My little LEDs finally arrived and I finished the light-blocking on the cathedral.

I cut out a bit of black card stock the size of the base, and then cut a square hole in the center of that just big enough to get my fingers in to maneuver. With a little finagling, I reached inside and ‘caulked’ the bottom edge to the cardstock. Initially, I just put one LED inside, but decided that after all that work, it looked much better with a little more light coming out, and added a second!

I did try to take some finished-product photos, but they didn’t turn out at all because I was trying to use the wrong camera for the job. (See previous post…) In person, it is subtle and totally cool. I’m sure the new owner will enjoy it.

So, on to the next project!

While I was working on the church, I found some stuff on Amazon that seemed like it would work better than the caulk I ended up getting at True Value, but I wasn’t willing to order 30 feet of the stuff, pay to have it shipped, wait for it (mostly the waiting), and then discover that it didn’t work. Really… I should have just ordered it in the first place.

After being mostly-displeased by the caulk, I got a roll of black butyl tape… And discovered that it’s brilliantly useful for light-blocking models and helps reinforce corners while it’s there. It’s flexible and a little sticky without being ridiculous, and doesn’t ‘run’ once it’s in place (so far) but can be re-positioned if necessary. I don’t know how it performs in the long term, but it’s meant as a sealant for windows and decks and boats and other outdoorsy situations, so I imagine it can handle the basement. I ordered the narrowest ribbon I could find, which ended up being 1″ wide. For my purposes, I cut a chunk of about the length of the shortest wall I’m working with, and then cut it lengthwise with an Xacto 4 or 5 times as I’m going along.

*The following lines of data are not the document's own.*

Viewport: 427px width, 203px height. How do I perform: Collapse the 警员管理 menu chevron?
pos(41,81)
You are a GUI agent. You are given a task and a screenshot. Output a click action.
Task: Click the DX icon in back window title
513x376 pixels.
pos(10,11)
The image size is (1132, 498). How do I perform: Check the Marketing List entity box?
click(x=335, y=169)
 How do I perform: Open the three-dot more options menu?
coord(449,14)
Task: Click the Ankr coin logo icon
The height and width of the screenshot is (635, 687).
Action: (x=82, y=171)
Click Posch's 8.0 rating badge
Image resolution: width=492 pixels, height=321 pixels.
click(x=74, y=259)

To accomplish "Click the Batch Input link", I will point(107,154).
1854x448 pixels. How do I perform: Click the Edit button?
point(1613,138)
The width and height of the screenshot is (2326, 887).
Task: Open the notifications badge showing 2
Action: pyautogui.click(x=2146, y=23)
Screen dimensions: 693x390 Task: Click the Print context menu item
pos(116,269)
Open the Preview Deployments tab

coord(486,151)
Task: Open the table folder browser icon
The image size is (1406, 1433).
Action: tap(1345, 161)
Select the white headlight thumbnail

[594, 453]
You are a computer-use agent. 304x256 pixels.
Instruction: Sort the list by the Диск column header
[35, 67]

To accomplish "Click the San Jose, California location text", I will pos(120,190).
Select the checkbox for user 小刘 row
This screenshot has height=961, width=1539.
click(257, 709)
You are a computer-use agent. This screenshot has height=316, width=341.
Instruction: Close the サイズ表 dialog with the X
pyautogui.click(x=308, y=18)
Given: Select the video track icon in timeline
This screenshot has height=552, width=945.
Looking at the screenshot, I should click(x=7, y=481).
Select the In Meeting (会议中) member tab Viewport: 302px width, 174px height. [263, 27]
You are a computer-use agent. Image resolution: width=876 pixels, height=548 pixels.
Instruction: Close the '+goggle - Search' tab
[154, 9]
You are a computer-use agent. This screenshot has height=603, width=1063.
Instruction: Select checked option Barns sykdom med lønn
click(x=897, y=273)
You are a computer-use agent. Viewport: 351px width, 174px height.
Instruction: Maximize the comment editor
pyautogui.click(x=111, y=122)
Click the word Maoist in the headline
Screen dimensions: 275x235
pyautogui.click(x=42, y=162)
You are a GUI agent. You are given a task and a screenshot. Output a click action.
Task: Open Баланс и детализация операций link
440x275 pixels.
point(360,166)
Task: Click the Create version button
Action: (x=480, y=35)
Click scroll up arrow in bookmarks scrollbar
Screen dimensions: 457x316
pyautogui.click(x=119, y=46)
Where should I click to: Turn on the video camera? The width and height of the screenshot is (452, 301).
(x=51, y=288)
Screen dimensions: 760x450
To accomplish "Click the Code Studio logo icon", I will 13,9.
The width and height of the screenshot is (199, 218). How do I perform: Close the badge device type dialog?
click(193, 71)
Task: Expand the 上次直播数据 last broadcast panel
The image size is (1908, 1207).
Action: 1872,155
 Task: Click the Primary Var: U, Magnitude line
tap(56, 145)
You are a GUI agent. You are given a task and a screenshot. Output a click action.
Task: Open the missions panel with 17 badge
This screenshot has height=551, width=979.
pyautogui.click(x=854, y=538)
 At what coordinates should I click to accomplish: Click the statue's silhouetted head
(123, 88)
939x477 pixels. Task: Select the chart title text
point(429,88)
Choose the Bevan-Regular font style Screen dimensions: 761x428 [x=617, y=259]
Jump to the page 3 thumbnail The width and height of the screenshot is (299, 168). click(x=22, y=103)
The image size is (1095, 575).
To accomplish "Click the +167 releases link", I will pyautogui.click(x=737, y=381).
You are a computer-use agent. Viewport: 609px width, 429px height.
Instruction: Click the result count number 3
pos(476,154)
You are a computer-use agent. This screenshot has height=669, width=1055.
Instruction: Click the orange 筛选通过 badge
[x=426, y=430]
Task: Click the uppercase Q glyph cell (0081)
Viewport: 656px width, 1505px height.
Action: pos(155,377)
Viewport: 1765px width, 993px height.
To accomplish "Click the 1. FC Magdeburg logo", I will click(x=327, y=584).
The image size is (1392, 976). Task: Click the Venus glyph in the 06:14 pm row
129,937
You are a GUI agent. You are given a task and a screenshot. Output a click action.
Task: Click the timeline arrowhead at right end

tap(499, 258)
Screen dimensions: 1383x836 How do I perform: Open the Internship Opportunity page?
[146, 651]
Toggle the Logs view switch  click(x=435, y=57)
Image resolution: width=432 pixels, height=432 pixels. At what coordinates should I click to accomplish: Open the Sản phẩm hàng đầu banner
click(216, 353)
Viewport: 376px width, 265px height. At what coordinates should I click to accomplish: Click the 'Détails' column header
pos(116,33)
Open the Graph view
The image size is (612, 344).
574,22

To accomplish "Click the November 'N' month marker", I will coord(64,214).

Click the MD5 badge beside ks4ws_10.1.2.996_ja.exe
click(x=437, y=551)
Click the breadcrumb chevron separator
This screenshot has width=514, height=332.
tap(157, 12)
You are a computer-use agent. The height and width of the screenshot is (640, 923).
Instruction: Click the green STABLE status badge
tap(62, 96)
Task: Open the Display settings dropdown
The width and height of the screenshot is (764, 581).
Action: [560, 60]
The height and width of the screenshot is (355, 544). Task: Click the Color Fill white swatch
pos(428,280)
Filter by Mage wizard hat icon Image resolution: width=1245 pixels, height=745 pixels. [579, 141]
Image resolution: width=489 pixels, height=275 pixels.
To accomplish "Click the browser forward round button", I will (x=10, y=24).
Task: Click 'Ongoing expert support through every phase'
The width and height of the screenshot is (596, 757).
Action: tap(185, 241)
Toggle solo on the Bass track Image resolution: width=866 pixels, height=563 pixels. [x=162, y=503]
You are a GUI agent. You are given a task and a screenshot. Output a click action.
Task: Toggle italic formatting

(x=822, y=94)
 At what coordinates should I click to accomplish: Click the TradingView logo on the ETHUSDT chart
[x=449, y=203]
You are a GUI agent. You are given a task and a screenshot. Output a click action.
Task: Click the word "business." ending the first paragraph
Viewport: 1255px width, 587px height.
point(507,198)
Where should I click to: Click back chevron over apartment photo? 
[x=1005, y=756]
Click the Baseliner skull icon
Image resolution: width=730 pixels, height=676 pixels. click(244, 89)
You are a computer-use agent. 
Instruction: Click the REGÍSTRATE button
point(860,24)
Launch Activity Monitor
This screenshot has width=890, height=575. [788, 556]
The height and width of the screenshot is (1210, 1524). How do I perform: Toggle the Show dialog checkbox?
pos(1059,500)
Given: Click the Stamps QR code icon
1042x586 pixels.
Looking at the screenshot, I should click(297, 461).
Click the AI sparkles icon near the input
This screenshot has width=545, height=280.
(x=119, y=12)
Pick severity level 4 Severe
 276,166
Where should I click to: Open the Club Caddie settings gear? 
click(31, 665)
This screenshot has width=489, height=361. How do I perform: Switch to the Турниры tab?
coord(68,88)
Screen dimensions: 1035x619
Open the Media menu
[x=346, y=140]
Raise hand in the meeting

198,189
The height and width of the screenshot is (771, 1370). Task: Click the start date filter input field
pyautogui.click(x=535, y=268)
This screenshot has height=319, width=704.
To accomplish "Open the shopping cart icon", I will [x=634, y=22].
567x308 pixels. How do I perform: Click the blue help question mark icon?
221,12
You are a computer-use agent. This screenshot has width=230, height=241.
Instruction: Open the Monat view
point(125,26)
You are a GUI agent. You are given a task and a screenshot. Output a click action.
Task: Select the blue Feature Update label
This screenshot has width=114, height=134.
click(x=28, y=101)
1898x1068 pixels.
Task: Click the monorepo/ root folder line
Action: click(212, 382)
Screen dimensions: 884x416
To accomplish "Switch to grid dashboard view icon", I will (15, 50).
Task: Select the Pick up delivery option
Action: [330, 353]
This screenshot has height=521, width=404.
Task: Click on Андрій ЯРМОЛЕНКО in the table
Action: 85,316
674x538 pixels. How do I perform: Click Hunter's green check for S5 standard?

The next model I tried was the Merchant’s Row II kit that has been on my workbench since January. I had this model partially assembled before I decided to attempt to light-block it, so the back-painting is a little messy where I tried to sneak under and around already-installed window glass. It seems not to have as much of a glowing-walls problem as the cathedral did, even with the spots I missed.

The model does have some serious “holes” in the construction, though, namely above the front doors and at the bottom of the tower. I blocked the tower with a bit of card stock and a wad of butyl tape, and actually left the holes above the flat doors because I thought the light radiating through there looked like a recessed stoop light.

frontinsideI glued this model and tore it back apart several times in the process of building it, so my corners were not as nicely flush as I would have liked them to be. Other weak spots in the model like where the doors are connected and especially the corner door were very helpfully reinforced by the butyl tape.

When I was testing the cathedral, I stuck a flashlight underneath it and rested it on some tea cups to get the effect without having to hold it. That was not going to work for this model due to both the size and relative fragility. Additionally, it would be nice to get a better idea of how it looks with lighting and sitting flush with the table to avoid the ‘launching rocket’ effect.

I happened to come across these little guys in a checkout aisle:


They’re about an inch by an inch and a half and have a click on/off so I can set them down. The light is a little directional and stronger than model lighting, I’m sure, but they’ve proven quite handy for testing so far! The following photos were all taken using them positioned upright underneath, and a mostly-dark basement…




That looks pretty cool. I particularly like the roof-at-night one, but I’m excited about my “custom roof.” There is a lot of opportunity for customizing the lighting in here by either building internal walls or blacking out select windows, or both. I left the entire inside open for now, so the final owner could light or not as he chose.


You’ll also notice my attempt at both custom window decoration and stained glass. I’m not enormously pleased with these, but they’re not glued in, just tucked in place, so they can be removed easily enough if unwanted. I would like the stained glass to be a lot more brilliant, and think the lettering could do with a more substantial look as well. Next time, I think I’ll try printing the transparency twice. I can’t make the original any darker. The best situation would be to be able to print it with some sort of paint or plastic, I suppose, but I do what I can with what I have.

Highlighting the lollipops was achieved by painting the backside of the transparency with white acrylic (like you do for signs painted on glass in the real world) and the lettering really needs it as well, but I simply don’t have the steadiness of hand to back-paint typeface that small!

Slowly but surely, I’m getting the hang of doing a model up “right!”